◆ EXERCISE AIM: Would you please set down the data again exactly as given, excluding the pictures?

◆ INFORMATION PROVIDED:
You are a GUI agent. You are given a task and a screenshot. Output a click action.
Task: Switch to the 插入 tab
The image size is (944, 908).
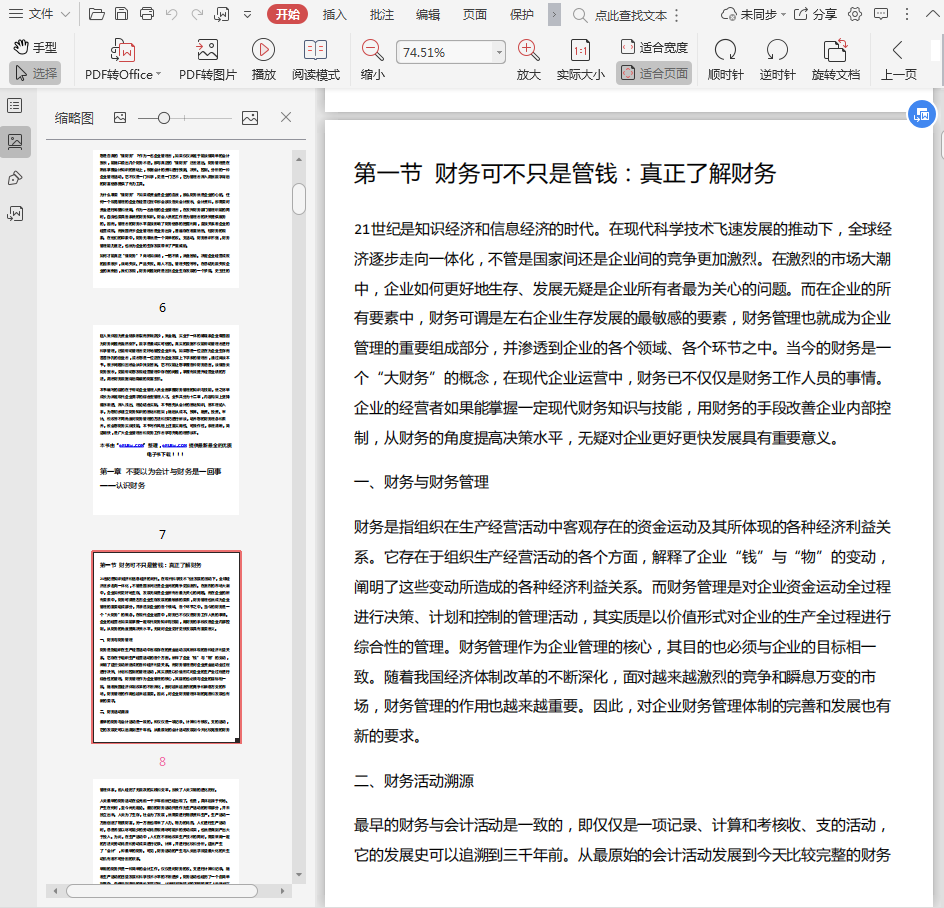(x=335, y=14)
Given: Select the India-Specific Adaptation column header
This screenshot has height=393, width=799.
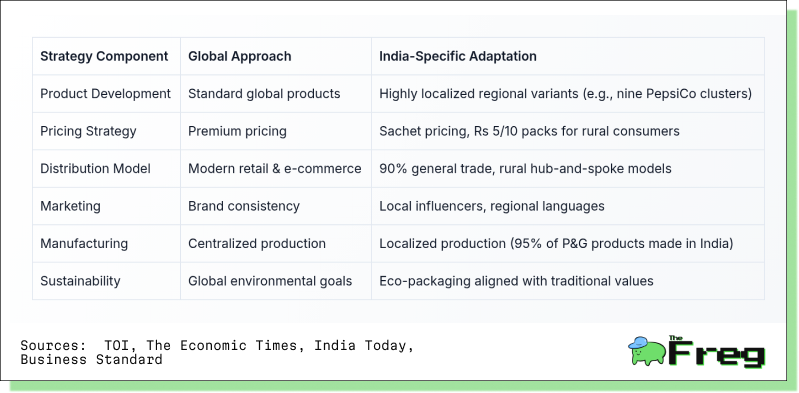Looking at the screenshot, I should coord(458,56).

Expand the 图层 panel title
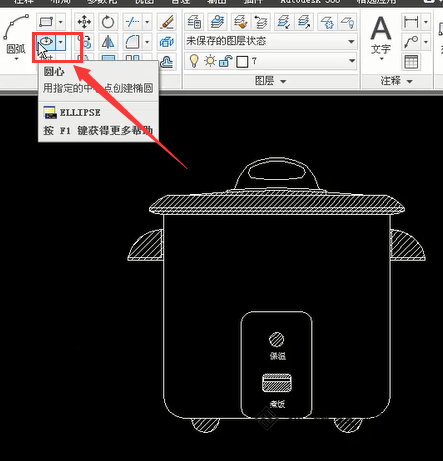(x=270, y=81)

◆ TASK SOLUTION:
You are a GUI agent. You are given a task and a screenshot. Output a click action.
Task: Switch to the 插入 tab
The image size is (944, 908).
(x=335, y=14)
Given: Select the India-Specific Adaptation column header
This screenshot has height=393, width=799.
Looking at the screenshot, I should coord(458,56).

Expand the 图层 panel title
(x=270, y=81)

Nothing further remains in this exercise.